Liverpool based companies Taciturn and Tmesis provide tonight’s short but very sweet offering. Taciturn’s Femme is a celebration of all things female – from flirting to friendship, envy to exuberance. The piece comes in three parts, opening with a sassy, synchronised series of repetitious movements, graceful and beautifully choreographed. What follows is an assault – of one dance on another, of their bodies on the floor as gravity seems to defeat them, a pounding, violent episode in which the two women pick themselves and each other up, over and over again.
The third act is a sexy, funny exploration of competitiveness, a feisty game, the revelation of the inner bitch, all played out beautifully with sharp, simple choreography and a good dose of excellent comedy acting thrown in by dancers Jennifer Hale and Lizzy Ryder
Tmesis Theatre’s Variations of the Heart begins with a striking image. Two women (Ellen Turner, Eleni Edipidi) draped on a swing in floaty white dresses, animated by a projection of a beating, bloody heart. A voiceover soundtrack delivers text by Chris Fittock which tells us about love, that chemical high, the molecular science of attraction. To a live accompaniment of Meike Holzmann’s Heart Variations for String Quartet, the two women deliver a passionate and joyful celebration of self-discovery, attraction and raw passion. They shyly circle one another, gaze at each other, the adrenaline rush is palpable, their breathlessness contagious.

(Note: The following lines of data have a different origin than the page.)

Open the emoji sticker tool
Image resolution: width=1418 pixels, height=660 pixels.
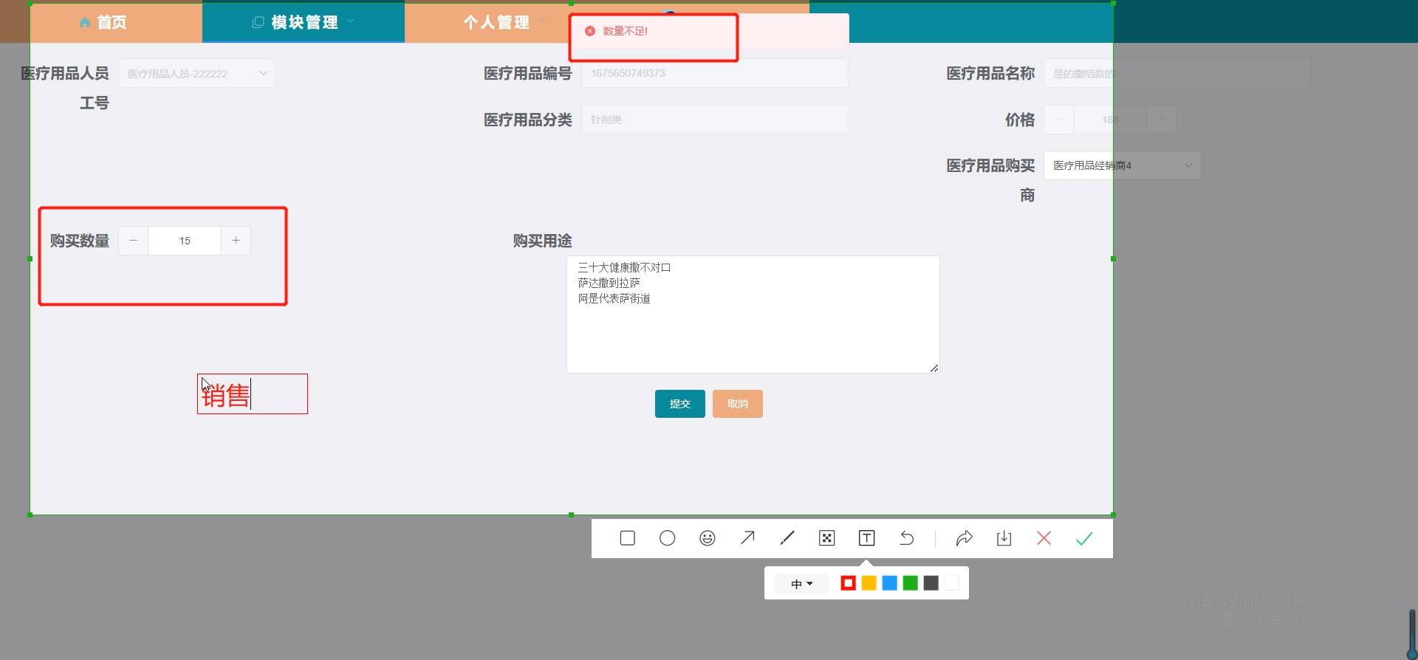708,538
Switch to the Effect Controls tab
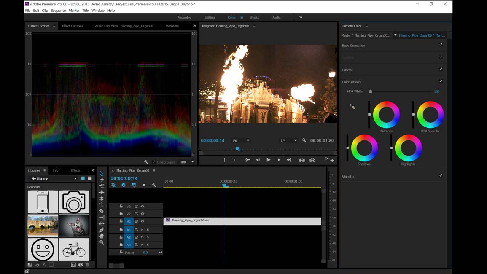 (72, 26)
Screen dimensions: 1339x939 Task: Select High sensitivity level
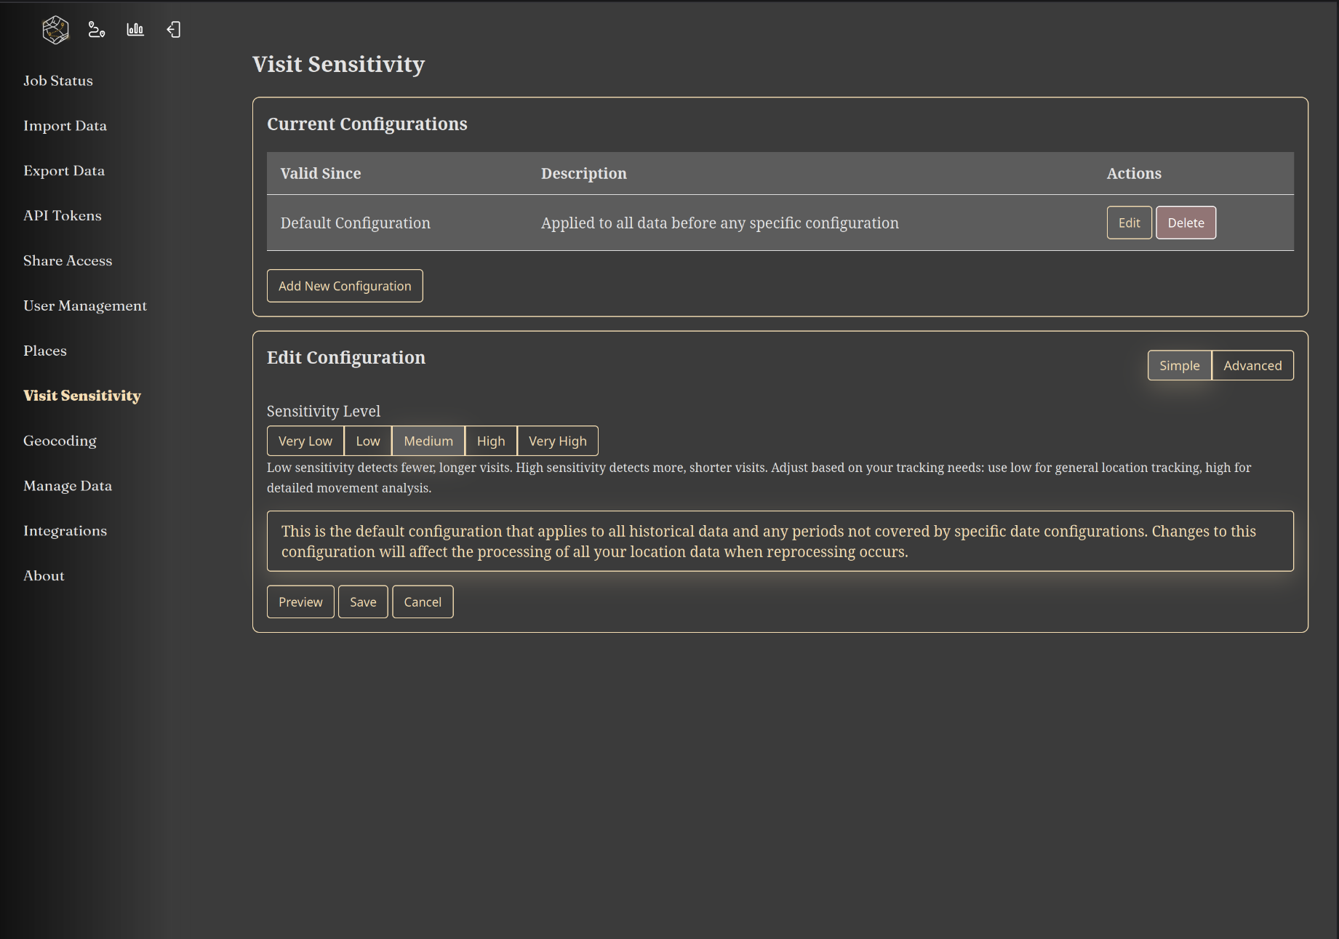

They are Titania’s faeries frolicking with abandon, wild animals circling one another in a mating ritual, young lovers in an imagined endless summer. Inevitably, though, exhaustion, frustration and possessiveness creep into this emotional Eden, life decelerates, hearts beat slower, the pace slows and the swing measures time with its rhythmic movement accompanied by a melancholic beat. Variations of the Heart is a powerful, tender piece, serious in intent, spirited in execution. It is a delight.
Unfortunately, turning up ten minutes before the advertised performance time meant that a third act, added late to the programme and delivered in the bar before the show, passed me by. Sian Edwards-Davies, with her self choreographed Dispositions, rather drew the short straw.